What happened? Many scientists (including us) observe homesites being used year after year. When there is pack turnover, however – perhaps a new breeding individual – locations can change. Or maybe guide outfitters, who are allowed to legally hunt wolves in BC, killed wolves at or near some homesites and scared them off. Perhaps there was some coast-wide ecological hiccup this year – climate-related, for example – that affected the distribution of vulnerable prey near where wolves may choose to reproduce.

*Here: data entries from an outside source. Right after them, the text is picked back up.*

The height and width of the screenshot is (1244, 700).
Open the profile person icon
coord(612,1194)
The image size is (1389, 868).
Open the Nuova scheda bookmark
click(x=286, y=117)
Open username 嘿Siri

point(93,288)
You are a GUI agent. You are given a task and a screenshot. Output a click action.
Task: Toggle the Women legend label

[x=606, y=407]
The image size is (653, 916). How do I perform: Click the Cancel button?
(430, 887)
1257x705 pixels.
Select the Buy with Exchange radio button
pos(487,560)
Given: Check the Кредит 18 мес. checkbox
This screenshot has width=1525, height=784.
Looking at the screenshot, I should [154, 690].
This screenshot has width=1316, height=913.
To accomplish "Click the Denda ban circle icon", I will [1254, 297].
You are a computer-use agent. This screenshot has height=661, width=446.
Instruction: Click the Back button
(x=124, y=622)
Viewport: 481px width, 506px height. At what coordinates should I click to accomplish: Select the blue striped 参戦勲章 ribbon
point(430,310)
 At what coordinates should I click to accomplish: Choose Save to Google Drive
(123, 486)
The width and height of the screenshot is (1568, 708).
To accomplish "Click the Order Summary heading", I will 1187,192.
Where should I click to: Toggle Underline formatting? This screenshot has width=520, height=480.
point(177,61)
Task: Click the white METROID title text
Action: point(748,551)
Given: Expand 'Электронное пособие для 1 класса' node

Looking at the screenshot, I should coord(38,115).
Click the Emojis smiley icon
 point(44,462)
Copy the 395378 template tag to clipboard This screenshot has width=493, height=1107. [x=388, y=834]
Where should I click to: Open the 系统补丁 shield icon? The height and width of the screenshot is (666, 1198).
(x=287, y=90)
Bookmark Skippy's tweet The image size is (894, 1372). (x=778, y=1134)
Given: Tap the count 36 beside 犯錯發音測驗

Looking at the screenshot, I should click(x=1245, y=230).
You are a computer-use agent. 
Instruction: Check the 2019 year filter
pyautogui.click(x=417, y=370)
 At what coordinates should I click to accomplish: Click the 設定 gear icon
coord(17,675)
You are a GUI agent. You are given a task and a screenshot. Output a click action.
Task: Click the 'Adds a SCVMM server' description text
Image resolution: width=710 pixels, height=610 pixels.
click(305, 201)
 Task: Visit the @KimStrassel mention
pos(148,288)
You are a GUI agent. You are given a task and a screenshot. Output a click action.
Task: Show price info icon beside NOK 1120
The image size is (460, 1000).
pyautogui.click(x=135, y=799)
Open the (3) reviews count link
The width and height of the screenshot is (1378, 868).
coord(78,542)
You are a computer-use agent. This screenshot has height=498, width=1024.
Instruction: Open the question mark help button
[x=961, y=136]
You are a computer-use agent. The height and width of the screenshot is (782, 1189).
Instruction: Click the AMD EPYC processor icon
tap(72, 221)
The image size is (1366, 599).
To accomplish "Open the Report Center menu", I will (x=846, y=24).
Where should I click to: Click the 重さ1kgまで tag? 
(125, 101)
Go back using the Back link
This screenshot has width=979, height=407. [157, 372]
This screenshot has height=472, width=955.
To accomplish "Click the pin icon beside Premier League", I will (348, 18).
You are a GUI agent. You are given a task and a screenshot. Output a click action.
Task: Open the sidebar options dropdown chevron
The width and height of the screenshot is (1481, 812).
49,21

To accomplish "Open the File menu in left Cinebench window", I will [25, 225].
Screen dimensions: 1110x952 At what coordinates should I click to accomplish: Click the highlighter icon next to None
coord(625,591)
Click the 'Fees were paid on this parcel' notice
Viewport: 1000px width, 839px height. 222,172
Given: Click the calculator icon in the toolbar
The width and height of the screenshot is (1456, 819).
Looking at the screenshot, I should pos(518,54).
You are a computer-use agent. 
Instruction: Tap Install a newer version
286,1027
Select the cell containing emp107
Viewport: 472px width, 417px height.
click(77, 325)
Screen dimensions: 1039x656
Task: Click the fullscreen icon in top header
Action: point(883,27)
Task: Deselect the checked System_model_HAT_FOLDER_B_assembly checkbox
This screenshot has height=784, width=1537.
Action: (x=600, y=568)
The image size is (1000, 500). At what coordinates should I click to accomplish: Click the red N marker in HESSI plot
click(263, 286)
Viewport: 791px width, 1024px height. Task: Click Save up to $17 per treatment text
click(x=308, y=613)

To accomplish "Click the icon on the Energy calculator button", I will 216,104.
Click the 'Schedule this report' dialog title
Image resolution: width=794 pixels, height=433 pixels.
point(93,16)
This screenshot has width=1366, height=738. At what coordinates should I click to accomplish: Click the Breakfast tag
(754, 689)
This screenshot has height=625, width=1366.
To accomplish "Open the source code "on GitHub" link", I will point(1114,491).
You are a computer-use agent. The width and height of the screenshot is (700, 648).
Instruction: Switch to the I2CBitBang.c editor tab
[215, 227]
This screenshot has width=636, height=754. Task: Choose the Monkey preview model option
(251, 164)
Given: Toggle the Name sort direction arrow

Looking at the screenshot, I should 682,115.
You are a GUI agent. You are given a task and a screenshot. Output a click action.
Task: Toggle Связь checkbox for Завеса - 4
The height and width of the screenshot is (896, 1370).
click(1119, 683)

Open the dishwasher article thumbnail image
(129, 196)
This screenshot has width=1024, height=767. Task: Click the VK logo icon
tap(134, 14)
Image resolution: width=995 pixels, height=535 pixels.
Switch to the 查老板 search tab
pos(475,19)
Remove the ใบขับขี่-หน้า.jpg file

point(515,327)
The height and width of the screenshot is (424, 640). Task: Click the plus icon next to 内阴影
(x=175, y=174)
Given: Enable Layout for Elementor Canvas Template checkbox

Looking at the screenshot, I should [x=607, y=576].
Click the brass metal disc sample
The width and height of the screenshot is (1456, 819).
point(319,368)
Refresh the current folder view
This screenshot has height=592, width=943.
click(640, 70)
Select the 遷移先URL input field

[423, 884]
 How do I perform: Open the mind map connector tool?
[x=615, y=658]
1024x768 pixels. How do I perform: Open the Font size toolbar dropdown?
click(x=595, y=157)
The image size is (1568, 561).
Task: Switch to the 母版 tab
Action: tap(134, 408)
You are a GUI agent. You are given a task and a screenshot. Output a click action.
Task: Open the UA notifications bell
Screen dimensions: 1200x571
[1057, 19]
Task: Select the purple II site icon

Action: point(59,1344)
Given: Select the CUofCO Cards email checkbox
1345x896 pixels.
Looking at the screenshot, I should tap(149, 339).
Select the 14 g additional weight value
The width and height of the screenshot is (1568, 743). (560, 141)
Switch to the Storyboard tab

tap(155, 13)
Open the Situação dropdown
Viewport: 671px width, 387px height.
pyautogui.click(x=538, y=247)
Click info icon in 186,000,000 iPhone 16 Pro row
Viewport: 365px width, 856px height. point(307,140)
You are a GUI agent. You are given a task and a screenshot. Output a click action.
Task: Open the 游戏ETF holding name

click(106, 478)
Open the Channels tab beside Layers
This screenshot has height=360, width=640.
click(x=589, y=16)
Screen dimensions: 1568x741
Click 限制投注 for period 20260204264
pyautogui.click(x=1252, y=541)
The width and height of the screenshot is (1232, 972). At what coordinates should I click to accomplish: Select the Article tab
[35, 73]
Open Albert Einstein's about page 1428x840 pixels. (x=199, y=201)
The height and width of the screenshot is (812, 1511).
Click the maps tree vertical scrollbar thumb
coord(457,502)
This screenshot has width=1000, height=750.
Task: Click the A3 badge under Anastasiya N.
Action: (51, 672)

It was near the end of our trip and we had still not seen any wolves. Fortunately, something compelled me to check out the west side of an outer coastal island we had never before visited. We motored into a bay, bobbing up and down with the swell of the open Pacific. Suddenly, there stood a most wild-looking black wolf, standing on a wave-beaten rock outcrop carefully watching our approach with her amber eyes. We carefully paddled ashore sometime later with pounding hearts and huge smiles. As we tied up the canoe, two beautiful brown wolves came to greet us. The homesite must not be far away.
…to be continued…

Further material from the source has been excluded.